One eyebrow shot up, the closest Warrens would come to a whoop of joy. "Very well, your grace. Shall we say this Saturday?"

"Yes. And please ensure Miss Eleanor Cowie is invited." Another letter fell victim to the sharp opener. This one heavier in my hand.

"Miss Cowie, your grace?"

"Yes. Ask Frank, he's stepping out with her maid. He'll know what relatives she is staying with."

Warrens frowned as he searched his memory. "I shall enquire, your grace."

"Good." Ella's presence might be the only thing that would make the damn night bearable.

Warrens coughed into his hand. "There is one other small matter, your grace."

He said that with the same bland tone my commanding officer used to tell me to throw my men over the top in a suicide mission. "Which is?"

"The village fête, your grace. It has been some years since we last held one. Many of the local women are planning a festive event to celebrate your return, armistice, and of course, the summer harvest."

Good God, save me from judging the best jam or knitted sock. "What exactly would be the nature of my participation?"

"Cutting the opening ribbon, and perhaps if you would be so generous as to judge an event?" His bushy eyebrows raised in expectation.

While the battlefield was never quiet, the constant artillery bombardment could induce a type of deafness. Your ears became overwhelmed by the pitch and noise and all you hear is a constant drone. I imagined the fête would deliver a similar aural overload. Frank had better pack a hip flask—a large one.
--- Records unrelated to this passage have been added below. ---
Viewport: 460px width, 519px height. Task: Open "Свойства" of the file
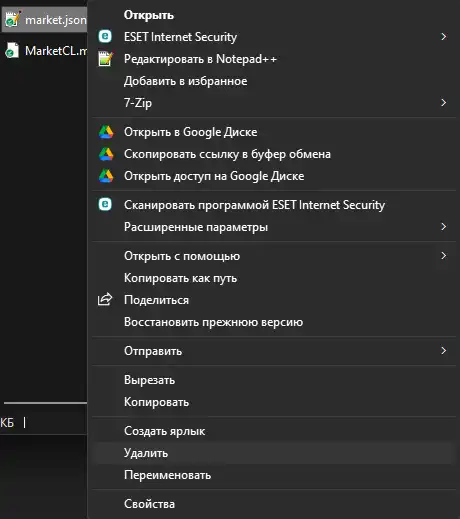pos(149,504)
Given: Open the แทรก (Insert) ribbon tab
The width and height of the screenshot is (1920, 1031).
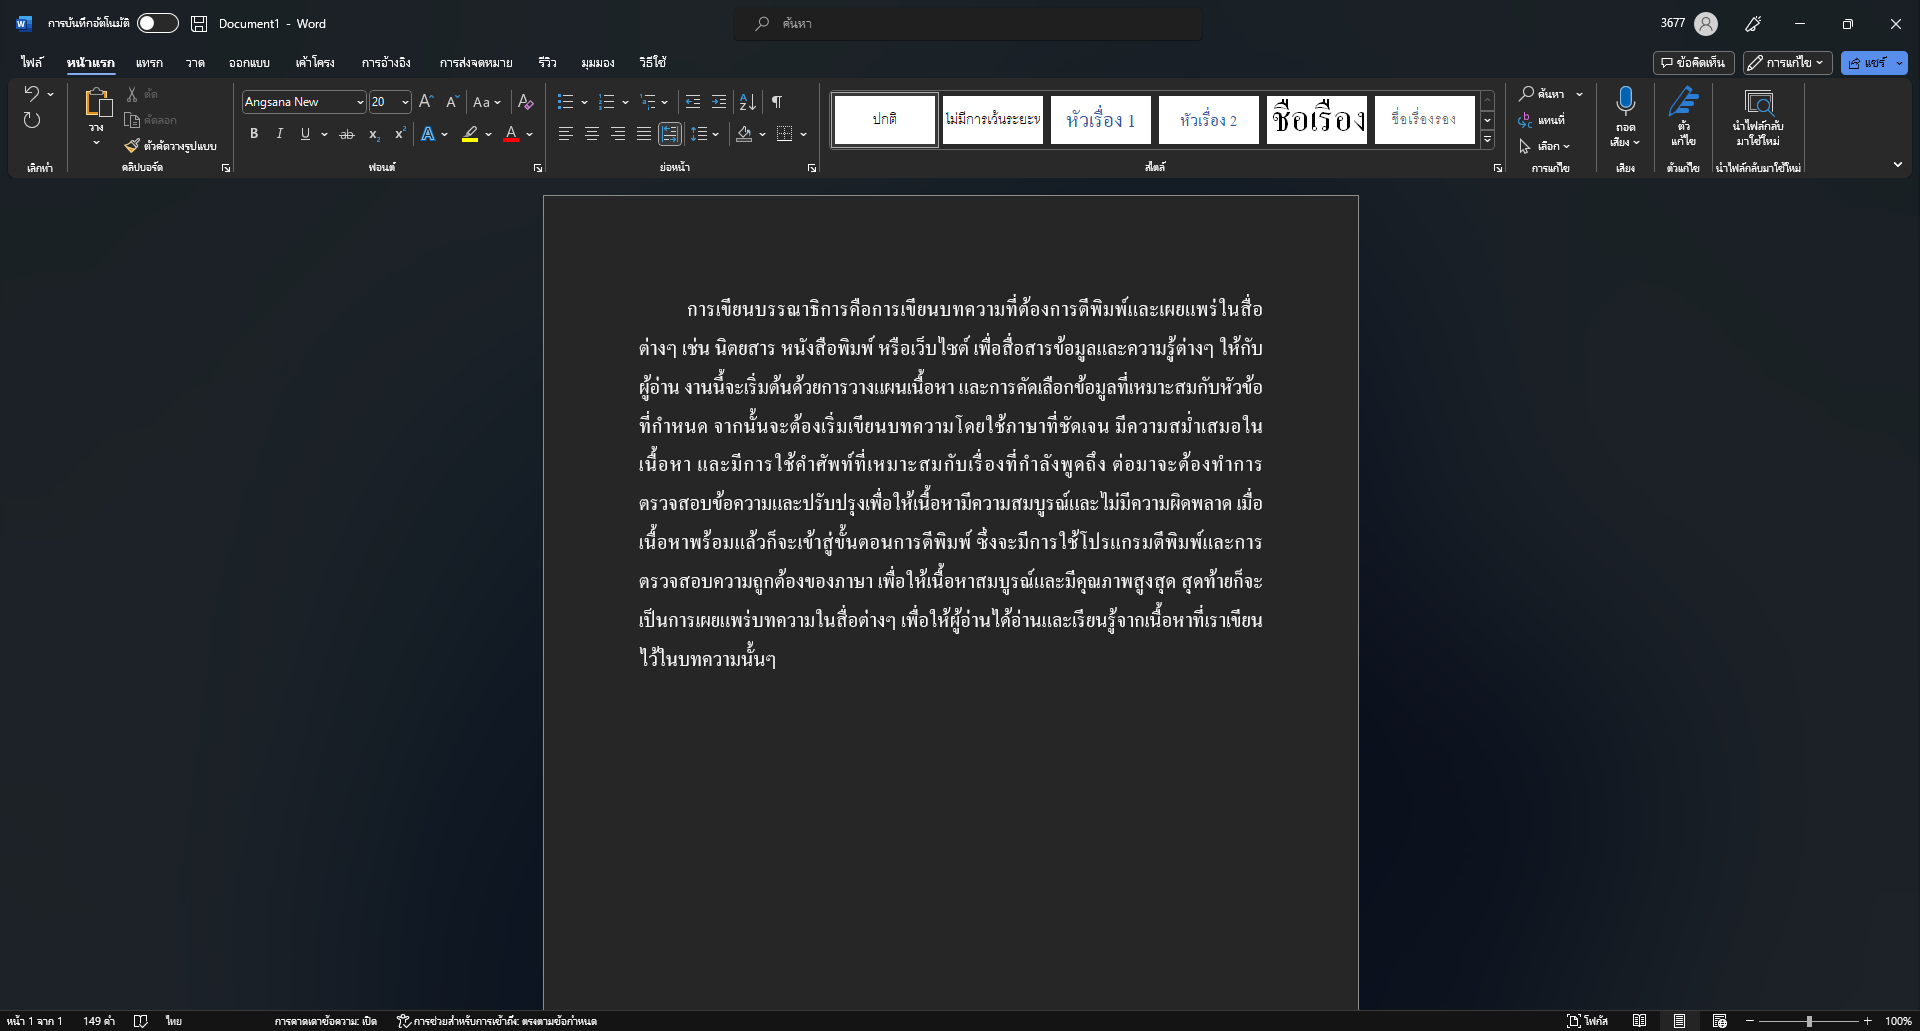Looking at the screenshot, I should click(149, 63).
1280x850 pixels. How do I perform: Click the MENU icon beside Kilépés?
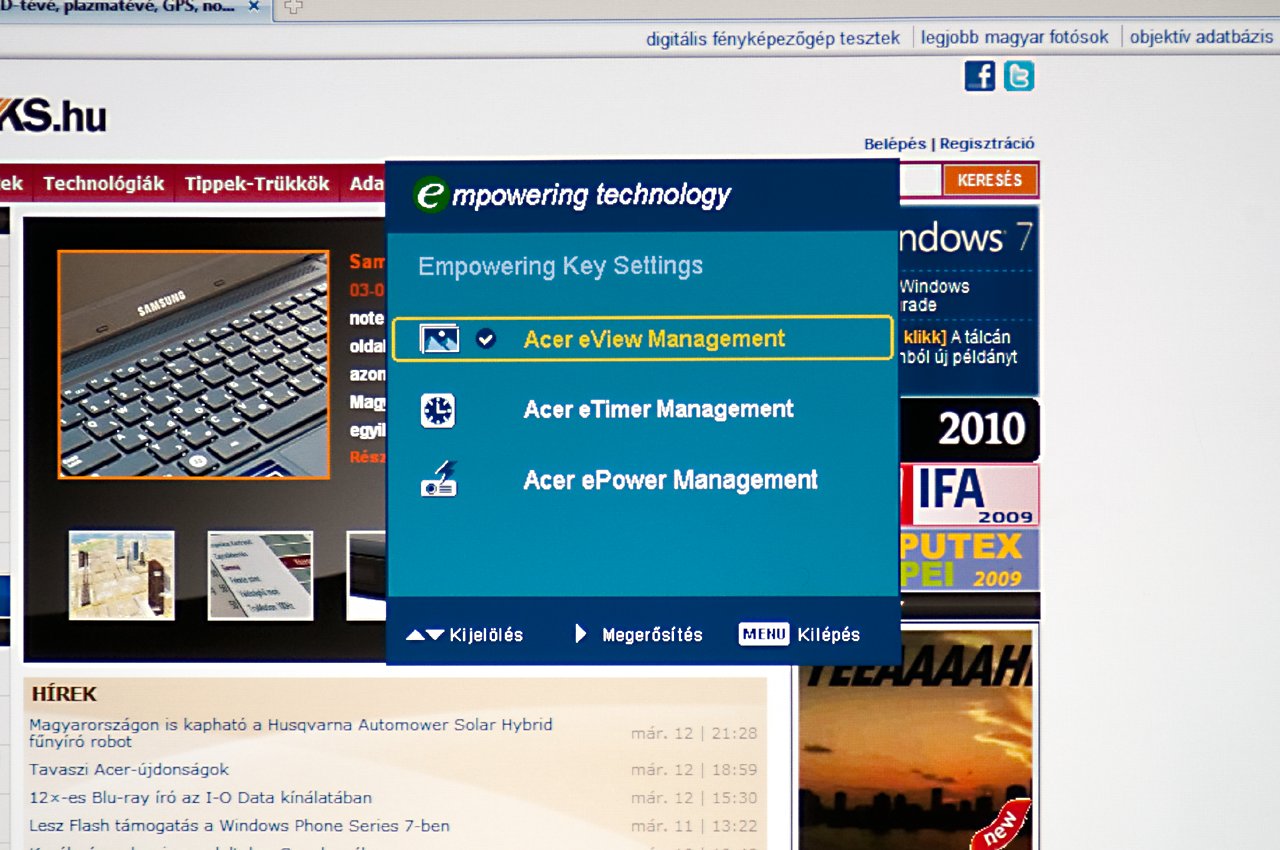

"Very well, Warrens. Tell the local matrons I will be in attendance."

He looked chuffed, his chest swelled. He either just won a bet by talking me into attending, or he was certain he'd win whatever vegetable-oriented events a fête held.

"One other thing, Warrens. I need maps, detailed topographical maps of Somerset." The War Office wanted to send troops into the countryside to finish off the turned, but first we needed to identify where the most attacks were occurring.

War never ends, it just changes form.